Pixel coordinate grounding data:
######

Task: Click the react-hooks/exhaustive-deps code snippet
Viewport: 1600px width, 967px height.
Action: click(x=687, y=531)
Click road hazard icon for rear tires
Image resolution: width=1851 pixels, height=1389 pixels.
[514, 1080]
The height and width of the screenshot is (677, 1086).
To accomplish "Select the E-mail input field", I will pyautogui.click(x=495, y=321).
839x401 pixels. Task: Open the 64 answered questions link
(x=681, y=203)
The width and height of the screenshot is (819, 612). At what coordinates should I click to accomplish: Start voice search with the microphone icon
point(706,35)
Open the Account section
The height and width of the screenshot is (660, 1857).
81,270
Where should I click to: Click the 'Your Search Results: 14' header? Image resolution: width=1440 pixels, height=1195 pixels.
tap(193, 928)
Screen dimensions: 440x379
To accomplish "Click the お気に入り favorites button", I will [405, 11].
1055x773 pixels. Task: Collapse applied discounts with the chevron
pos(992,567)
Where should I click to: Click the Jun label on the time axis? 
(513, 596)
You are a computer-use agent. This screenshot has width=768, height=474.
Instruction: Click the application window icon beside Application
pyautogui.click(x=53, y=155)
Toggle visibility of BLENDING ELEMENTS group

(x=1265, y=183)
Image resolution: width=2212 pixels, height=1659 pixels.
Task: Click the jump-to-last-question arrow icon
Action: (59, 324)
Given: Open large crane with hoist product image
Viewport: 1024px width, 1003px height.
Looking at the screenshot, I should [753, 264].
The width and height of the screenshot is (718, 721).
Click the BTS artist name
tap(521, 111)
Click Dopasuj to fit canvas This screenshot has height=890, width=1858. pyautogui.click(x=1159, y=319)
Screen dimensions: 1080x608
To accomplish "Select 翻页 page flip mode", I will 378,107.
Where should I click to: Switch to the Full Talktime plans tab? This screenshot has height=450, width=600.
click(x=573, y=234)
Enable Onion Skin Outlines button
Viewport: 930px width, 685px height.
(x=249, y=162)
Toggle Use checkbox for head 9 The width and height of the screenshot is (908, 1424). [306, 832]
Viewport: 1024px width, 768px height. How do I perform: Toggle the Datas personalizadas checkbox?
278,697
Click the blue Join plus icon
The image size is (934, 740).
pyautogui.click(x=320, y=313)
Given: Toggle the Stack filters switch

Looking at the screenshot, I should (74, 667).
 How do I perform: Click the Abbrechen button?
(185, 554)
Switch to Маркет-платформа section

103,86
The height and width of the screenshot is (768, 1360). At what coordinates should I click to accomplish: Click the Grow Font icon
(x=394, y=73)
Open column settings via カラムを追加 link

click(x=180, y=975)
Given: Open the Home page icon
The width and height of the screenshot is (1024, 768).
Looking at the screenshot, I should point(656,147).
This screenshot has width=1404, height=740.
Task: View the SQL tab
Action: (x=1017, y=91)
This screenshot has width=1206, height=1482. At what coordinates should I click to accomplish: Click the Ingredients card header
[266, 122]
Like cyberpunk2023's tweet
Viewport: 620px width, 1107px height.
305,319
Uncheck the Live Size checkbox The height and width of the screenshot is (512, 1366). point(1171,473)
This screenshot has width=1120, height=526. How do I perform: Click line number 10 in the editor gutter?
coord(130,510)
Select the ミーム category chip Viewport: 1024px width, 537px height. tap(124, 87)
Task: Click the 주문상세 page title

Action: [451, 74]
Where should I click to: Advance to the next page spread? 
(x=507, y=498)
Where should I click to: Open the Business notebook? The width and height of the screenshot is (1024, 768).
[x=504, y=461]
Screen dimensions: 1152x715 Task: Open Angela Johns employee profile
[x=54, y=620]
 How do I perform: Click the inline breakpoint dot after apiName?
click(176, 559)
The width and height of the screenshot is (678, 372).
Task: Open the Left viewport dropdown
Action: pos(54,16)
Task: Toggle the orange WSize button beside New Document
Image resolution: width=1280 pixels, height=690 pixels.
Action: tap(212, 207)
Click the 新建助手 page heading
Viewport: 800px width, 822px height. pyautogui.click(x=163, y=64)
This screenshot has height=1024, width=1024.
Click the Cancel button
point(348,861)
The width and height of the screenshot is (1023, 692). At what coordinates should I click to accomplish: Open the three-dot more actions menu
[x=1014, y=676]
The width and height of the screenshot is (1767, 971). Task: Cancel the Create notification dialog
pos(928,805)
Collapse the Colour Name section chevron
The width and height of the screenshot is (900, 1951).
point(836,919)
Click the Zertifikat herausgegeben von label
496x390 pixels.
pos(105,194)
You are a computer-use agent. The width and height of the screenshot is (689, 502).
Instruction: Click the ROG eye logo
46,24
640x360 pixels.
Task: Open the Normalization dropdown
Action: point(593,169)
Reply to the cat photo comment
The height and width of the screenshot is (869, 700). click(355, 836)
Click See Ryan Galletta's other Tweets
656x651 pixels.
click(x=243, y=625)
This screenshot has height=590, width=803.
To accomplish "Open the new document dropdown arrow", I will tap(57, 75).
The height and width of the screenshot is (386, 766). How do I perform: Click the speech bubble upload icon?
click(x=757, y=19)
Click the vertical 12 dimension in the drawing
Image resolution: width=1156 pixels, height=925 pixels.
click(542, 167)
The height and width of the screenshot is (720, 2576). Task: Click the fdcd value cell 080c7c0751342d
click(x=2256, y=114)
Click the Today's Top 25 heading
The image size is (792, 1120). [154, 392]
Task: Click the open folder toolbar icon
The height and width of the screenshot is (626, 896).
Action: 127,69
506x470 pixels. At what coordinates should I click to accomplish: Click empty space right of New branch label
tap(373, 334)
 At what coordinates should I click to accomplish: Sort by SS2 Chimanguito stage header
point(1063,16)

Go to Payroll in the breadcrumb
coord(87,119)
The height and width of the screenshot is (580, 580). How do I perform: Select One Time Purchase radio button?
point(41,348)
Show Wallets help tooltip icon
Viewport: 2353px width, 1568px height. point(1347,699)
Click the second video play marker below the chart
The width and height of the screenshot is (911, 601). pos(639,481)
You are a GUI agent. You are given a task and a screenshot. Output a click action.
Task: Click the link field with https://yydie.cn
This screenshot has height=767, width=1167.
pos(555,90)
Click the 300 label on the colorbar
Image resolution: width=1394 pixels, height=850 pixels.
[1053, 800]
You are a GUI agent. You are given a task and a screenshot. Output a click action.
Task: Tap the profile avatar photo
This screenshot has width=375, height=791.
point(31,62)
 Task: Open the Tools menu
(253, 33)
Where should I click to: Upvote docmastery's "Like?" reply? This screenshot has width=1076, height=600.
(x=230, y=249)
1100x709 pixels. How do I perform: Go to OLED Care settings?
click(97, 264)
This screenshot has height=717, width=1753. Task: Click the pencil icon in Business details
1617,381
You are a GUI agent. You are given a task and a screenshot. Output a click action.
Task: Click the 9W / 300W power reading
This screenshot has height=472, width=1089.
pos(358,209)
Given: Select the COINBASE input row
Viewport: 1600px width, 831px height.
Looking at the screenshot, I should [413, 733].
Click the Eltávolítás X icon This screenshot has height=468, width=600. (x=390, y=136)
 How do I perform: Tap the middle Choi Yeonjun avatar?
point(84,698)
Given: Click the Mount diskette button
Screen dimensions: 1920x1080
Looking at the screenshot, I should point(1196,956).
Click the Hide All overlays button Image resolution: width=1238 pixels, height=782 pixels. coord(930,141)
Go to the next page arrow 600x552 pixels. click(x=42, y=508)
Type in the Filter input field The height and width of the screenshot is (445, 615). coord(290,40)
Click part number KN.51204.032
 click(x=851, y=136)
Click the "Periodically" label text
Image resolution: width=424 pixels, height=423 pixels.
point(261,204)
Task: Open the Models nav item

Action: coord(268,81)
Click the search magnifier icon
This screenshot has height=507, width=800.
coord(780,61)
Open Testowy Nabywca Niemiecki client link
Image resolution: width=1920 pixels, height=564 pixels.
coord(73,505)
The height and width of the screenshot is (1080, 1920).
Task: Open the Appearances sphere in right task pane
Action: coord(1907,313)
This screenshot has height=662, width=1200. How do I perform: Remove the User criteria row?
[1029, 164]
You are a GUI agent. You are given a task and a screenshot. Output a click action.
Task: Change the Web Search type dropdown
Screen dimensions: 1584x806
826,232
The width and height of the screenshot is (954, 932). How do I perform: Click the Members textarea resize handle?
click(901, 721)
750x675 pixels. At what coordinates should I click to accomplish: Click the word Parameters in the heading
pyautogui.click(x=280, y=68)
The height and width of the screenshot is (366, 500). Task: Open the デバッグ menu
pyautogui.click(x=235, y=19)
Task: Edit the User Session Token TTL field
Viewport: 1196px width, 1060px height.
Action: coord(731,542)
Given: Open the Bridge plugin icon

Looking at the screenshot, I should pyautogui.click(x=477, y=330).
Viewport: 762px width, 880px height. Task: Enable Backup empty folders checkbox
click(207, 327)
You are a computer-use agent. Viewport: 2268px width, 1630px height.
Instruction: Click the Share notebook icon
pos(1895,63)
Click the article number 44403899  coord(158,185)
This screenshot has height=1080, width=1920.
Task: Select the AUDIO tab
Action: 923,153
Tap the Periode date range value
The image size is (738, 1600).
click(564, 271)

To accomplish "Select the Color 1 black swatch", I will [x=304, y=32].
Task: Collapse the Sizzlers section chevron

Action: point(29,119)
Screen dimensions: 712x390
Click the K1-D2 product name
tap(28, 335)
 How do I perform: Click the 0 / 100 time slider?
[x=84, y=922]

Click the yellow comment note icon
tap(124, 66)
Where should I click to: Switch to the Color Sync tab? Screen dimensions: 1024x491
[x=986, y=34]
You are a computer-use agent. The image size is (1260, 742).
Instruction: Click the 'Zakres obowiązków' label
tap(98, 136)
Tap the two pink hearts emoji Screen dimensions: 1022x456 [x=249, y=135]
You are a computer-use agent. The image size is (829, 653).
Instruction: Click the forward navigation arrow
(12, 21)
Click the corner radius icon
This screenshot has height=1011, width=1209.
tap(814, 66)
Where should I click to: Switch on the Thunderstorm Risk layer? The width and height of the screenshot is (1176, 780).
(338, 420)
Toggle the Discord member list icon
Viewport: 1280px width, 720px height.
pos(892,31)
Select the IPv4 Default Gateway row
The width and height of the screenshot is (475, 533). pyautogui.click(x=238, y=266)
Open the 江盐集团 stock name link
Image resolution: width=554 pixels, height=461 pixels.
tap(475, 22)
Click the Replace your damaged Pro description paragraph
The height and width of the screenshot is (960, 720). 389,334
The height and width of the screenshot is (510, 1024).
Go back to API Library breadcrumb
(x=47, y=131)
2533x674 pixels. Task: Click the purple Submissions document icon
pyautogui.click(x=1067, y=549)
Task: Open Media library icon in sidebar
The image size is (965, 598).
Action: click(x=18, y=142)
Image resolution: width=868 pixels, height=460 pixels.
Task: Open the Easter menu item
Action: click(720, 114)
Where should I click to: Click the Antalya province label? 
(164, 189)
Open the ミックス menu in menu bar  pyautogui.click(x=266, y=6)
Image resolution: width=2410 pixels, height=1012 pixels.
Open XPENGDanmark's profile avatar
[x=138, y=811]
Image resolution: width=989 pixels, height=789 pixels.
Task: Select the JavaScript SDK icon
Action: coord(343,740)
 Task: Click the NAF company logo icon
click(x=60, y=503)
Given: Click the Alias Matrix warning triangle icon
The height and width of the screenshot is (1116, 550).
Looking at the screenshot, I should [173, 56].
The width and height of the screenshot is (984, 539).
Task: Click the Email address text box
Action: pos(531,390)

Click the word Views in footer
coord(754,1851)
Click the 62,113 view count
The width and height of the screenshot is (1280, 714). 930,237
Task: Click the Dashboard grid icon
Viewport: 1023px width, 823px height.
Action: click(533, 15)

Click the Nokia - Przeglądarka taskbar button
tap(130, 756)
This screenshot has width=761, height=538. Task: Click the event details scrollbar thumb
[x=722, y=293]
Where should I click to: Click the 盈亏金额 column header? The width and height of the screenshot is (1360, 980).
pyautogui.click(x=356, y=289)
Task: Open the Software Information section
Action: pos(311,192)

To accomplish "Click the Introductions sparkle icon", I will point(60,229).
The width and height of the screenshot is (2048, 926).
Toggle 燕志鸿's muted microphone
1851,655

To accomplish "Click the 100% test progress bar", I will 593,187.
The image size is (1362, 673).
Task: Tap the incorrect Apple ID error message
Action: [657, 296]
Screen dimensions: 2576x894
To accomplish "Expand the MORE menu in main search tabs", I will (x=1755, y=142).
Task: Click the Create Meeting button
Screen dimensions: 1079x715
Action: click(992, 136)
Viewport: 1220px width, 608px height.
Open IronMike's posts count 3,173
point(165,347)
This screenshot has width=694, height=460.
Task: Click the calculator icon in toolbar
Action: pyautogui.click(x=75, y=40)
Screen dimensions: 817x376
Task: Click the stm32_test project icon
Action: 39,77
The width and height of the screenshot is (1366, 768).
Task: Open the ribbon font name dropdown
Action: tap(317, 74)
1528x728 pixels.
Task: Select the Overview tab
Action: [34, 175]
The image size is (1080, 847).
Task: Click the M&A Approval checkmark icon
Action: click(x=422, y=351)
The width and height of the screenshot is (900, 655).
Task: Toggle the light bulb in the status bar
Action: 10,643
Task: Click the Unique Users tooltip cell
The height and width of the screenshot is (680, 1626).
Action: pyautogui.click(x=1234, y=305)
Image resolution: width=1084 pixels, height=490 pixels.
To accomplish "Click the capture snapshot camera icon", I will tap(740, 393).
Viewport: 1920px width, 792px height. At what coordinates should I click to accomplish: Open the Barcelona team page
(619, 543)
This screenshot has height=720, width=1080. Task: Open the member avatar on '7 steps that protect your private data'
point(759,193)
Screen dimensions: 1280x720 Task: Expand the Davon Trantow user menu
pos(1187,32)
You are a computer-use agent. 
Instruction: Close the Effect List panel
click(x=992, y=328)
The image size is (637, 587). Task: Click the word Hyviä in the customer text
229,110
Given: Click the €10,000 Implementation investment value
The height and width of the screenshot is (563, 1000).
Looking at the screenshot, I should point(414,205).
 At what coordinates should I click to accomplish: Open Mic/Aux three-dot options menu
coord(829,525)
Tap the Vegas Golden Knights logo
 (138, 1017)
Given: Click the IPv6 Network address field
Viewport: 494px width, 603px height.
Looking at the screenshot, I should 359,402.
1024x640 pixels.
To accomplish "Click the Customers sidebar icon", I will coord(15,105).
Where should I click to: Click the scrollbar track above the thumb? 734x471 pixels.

######

• [BRIEF]
An exact copy of the lines above, from the one containing "Click the article" through the one containing "Task: Open Media library icon in sidebar", is the whole of the answer.

• [SOLUTION BELOW]
Click the article number 44403899  coord(158,185)
This screenshot has height=1080, width=1920.
Task: Select the AUDIO tab
Action: 923,153
Tap the Periode date range value
The image size is (738, 1600).
click(564, 271)

To accomplish "Select the Color 1 black swatch", I will [x=304, y=32].
Task: Collapse the Sizzlers section chevron

Action: point(29,119)
Screen dimensions: 712x390
Click the K1-D2 product name
tap(28, 335)
 How do I perform: Click the 0 / 100 time slider?
[x=84, y=922]

Click the yellow comment note icon
tap(124, 66)
Where should I click to: Switch to the Color Sync tab? Screen dimensions: 1024x491
[x=986, y=34]
You are a computer-use agent. The image size is (1260, 742).
Instruction: Click the 'Zakres obowiązków' label
tap(98, 136)
Tap the two pink hearts emoji Screen dimensions: 1022x456 [x=249, y=135]
You are a computer-use agent. The image size is (829, 653).
Instruction: Click the forward navigation arrow
(12, 21)
Click the corner radius icon
This screenshot has height=1011, width=1209.
tap(814, 66)
Where should I click to: Switch on the Thunderstorm Risk layer? The width and height of the screenshot is (1176, 780).
(338, 420)
Toggle the Discord member list icon
Viewport: 1280px width, 720px height.
pos(892,31)
Select the IPv4 Default Gateway row
The width and height of the screenshot is (475, 533). pyautogui.click(x=238, y=266)
Open the 江盐集团 stock name link
Image resolution: width=554 pixels, height=461 pixels.
tap(475, 22)
Click the Replace your damaged Pro description paragraph
The height and width of the screenshot is (960, 720). 389,334
The height and width of the screenshot is (510, 1024).
Go back to API Library breadcrumb
(x=47, y=131)
2533x674 pixels. Task: Click the purple Submissions document icon
pyautogui.click(x=1067, y=549)
Task: Open Media library icon in sidebar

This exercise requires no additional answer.